4.1 Magnesium Alloy Anodes

Magnesium Anodes have a high negative driving potential which makes them suitable for the protection of steel structures where the environment has a high resistivity, such as in soil and fresh water.

Magnesium Anodes are used extensively for the protection of buried pipelines and also in hot and cold potable water applications. Their corrosion by-products are generally considered non-toxic. Magnesium anodes are generally never used in a salt water environment as they can cause disbanding or removal of paint on wetted surface areas.

4.2 Zinc Alloy Anodes

Zinc alloy anodes have been used for many years as a most reliable and economic means of providing cathodic protection to the hulls of the world's steel hulled boats and ships. With the changes in technology in recent years, Aluminium alloys have shown distinct improvements in anode applications for marine use in sea water. However because of the universal benefits of being able to operate in sea water and fresh waters, Zinc anodes remain very popular in the marine and boating industry.

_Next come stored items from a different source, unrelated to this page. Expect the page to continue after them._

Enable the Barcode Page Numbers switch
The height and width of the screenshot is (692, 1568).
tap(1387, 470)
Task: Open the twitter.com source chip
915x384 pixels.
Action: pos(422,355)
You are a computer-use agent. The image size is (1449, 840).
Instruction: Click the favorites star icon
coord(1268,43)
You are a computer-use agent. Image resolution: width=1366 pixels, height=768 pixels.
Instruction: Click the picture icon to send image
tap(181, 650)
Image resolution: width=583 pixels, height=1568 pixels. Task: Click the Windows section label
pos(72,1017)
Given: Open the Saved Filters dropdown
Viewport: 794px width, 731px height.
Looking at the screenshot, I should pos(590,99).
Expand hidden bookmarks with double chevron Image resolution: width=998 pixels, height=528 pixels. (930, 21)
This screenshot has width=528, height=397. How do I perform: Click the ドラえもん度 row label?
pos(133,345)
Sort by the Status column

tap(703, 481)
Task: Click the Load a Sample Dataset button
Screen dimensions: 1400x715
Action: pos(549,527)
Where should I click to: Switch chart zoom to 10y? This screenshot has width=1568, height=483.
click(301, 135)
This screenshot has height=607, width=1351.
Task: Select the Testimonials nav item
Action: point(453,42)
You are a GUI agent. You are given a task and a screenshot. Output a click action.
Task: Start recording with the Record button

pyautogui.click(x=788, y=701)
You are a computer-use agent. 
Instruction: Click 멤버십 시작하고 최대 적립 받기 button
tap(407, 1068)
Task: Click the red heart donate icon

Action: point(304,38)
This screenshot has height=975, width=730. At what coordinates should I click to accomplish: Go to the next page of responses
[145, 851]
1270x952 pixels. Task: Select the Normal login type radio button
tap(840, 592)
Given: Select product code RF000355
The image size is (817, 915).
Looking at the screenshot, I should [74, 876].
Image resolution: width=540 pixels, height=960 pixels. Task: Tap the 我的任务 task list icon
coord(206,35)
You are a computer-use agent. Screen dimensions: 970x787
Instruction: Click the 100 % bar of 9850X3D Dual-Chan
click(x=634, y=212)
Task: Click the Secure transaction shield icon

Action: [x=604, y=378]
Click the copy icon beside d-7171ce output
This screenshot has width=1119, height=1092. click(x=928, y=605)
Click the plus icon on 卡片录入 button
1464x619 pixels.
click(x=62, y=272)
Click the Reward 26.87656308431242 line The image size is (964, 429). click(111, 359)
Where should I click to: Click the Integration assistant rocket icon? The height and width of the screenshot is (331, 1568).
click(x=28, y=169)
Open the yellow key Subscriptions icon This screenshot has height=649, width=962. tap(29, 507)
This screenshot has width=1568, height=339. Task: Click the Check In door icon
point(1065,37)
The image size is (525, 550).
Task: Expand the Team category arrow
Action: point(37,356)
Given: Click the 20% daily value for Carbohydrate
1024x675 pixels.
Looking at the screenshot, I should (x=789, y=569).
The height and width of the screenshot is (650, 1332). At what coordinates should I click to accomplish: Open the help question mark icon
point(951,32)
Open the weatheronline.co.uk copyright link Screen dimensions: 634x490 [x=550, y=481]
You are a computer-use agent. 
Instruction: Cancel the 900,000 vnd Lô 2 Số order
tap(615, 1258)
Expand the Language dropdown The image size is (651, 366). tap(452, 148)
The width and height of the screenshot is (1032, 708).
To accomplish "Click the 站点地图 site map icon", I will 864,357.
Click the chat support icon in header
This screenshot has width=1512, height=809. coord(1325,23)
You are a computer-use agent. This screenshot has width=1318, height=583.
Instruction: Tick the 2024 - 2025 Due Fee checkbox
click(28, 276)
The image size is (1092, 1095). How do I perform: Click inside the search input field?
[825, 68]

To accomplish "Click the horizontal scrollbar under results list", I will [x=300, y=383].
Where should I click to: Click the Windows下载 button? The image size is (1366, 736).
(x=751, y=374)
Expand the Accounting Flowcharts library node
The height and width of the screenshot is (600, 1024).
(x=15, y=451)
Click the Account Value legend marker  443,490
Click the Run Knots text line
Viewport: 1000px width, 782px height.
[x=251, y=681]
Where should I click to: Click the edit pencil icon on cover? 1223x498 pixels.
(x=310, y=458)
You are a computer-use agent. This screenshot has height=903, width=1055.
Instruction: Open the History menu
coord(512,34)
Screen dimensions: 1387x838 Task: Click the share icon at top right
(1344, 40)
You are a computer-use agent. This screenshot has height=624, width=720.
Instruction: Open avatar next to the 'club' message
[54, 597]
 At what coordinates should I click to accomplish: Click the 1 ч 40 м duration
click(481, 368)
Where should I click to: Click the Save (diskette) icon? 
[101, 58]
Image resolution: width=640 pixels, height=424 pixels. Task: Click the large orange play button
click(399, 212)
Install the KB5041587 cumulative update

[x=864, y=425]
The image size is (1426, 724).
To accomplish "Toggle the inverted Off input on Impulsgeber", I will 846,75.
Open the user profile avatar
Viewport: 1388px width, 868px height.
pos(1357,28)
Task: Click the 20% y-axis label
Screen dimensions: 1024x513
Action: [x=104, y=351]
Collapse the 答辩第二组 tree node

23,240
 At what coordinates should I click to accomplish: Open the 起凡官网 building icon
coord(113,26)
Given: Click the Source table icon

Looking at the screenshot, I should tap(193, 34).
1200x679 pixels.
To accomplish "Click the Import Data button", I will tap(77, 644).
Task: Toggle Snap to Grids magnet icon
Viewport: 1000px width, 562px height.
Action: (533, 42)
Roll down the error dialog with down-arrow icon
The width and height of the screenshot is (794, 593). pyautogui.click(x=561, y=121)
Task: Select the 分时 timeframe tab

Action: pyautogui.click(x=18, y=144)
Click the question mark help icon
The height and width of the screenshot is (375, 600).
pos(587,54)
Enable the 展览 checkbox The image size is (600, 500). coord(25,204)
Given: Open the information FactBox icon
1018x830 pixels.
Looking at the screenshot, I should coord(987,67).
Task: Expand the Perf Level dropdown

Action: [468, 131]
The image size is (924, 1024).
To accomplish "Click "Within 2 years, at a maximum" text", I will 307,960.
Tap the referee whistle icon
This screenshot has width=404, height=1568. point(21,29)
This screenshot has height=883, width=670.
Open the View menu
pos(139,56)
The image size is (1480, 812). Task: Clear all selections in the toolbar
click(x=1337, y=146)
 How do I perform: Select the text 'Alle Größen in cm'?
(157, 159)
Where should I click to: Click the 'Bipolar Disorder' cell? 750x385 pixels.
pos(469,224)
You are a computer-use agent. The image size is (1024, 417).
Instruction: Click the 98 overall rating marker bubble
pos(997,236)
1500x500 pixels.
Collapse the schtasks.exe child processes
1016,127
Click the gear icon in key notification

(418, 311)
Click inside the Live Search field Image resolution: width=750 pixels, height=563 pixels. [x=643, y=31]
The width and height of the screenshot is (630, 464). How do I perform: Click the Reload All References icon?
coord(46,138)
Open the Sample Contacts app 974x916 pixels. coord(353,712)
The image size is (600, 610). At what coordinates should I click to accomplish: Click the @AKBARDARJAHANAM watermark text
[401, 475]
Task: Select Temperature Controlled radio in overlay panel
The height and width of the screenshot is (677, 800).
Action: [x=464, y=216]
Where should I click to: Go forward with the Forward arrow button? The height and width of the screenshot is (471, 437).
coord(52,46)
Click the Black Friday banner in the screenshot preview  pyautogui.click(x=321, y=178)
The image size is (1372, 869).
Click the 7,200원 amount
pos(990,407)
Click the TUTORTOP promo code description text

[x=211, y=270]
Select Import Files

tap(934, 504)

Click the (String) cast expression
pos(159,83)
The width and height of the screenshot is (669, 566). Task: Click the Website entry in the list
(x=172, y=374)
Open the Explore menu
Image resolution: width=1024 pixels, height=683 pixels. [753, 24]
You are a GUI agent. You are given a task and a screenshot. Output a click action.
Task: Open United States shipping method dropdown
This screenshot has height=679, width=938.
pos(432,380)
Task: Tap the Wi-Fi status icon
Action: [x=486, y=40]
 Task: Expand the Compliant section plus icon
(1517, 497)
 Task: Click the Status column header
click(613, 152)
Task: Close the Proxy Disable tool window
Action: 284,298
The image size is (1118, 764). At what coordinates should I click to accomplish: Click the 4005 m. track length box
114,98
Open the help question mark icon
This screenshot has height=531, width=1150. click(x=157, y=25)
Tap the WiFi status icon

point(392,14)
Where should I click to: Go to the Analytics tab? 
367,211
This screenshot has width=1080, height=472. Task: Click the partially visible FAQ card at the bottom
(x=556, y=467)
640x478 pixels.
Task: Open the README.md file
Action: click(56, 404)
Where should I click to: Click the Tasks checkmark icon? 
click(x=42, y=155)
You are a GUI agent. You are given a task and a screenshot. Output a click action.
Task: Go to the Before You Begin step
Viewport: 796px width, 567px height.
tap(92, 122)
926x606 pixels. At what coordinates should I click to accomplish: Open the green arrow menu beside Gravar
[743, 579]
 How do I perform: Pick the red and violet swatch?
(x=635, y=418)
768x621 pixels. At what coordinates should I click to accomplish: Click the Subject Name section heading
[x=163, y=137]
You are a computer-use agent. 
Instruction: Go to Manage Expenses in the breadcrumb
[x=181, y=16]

Large marine structures which require considerable anode mass for cathodic protection, will economically justify the use of Aluminium alloys over Zinc alloy anodes. For most small vessels, the benefits between Zinc and Aluminium alloys may be marginal.

Zinc anodes are widely used in marine environments. However in the right geometry, Zinc anodes, in conjunction with a very good hull coating system, can provide sufficient output to protect steel in higher resistivity environments such as some tidal fresh water estuaries.

It is important to note that at temperatures in excess of 50°C, hard non-saline waters (such as some fresh water cooling systems) may cause the polarity of a Zinc anode/steel couple to reverse. That is, the steel may become anodic to Zinc and corrode at a rate more rapidly than existed prior to the installation of the anode.

Seek the advice of a corrosion engineer if you expect to experience these conditions.

4.3 Aluminium alloy anodes

The use of Aluminium anodes is generally limited to marine applications.

The driving potential of Aluminium anodes is slightly higher than zinc anodes. Aluminium alloy anodes are more efficient than the zinc anode alloy, which can provide performance and lifetime benefits of the anode protection system. This results in more protection in the same anode sizes due to the corrosion efficiency of the Aluminium alloys.

Typical uses include applications such as ship hulls, salt water ballast tanks, offshore structures, steel wharf piling and submerged (offshore) pipelines.